• **Problem**
Leave every picture out, and write out the remaining entries exactly.

-- Entries shown follows --

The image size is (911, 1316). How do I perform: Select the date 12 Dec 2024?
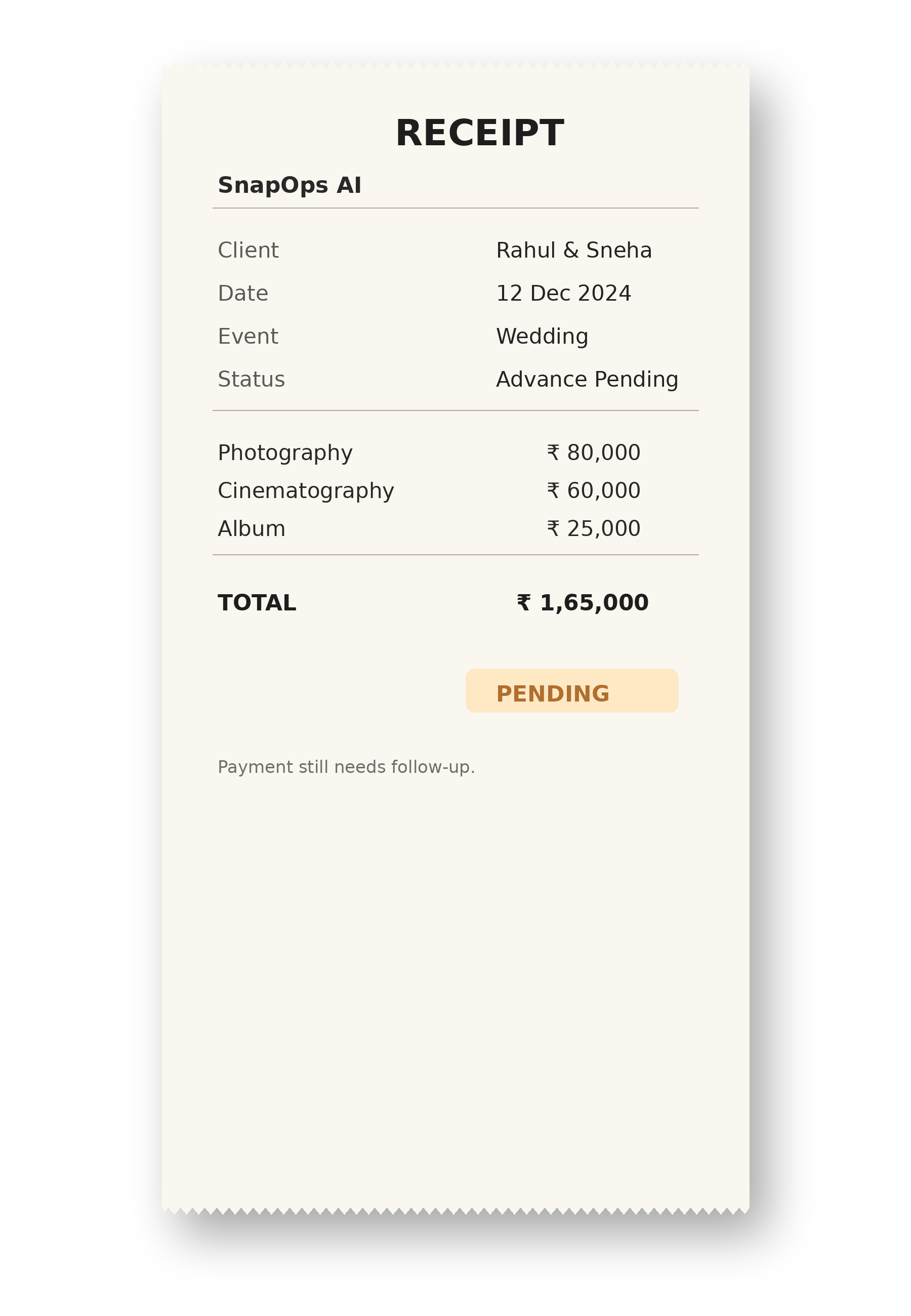click(563, 294)
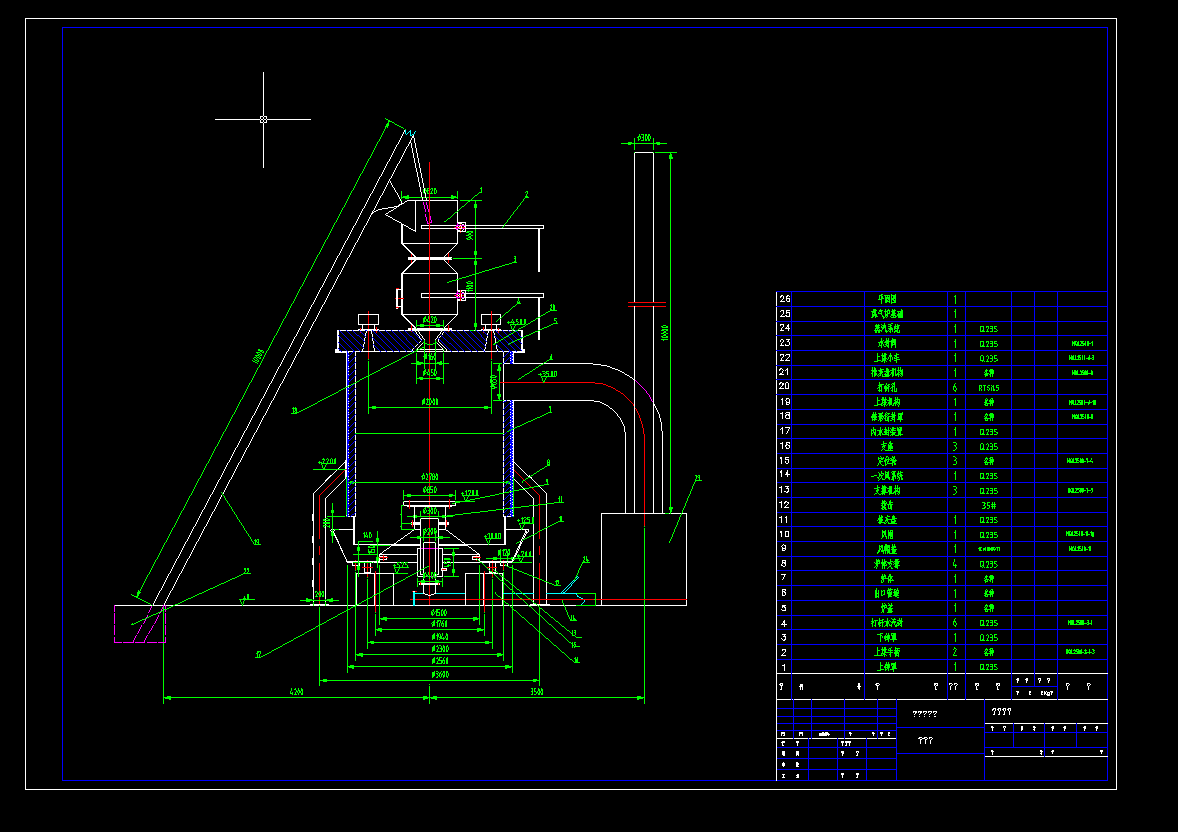Click the RTSi15 material cell in row 20
Image resolution: width=1178 pixels, height=832 pixels.
tap(989, 388)
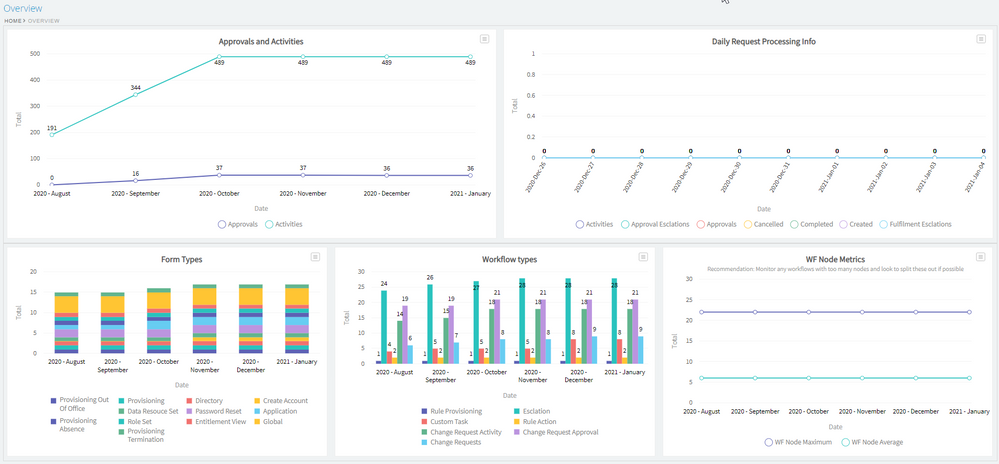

-- Entries shown concluded --

• **Task result**
The image size is (911, 1316). How do I perform: Select the date 12 Dec 2024?
click(563, 294)
Click the RTSi15 material cell in row 20
Image resolution: width=1178 pixels, height=832 pixels.
tap(989, 388)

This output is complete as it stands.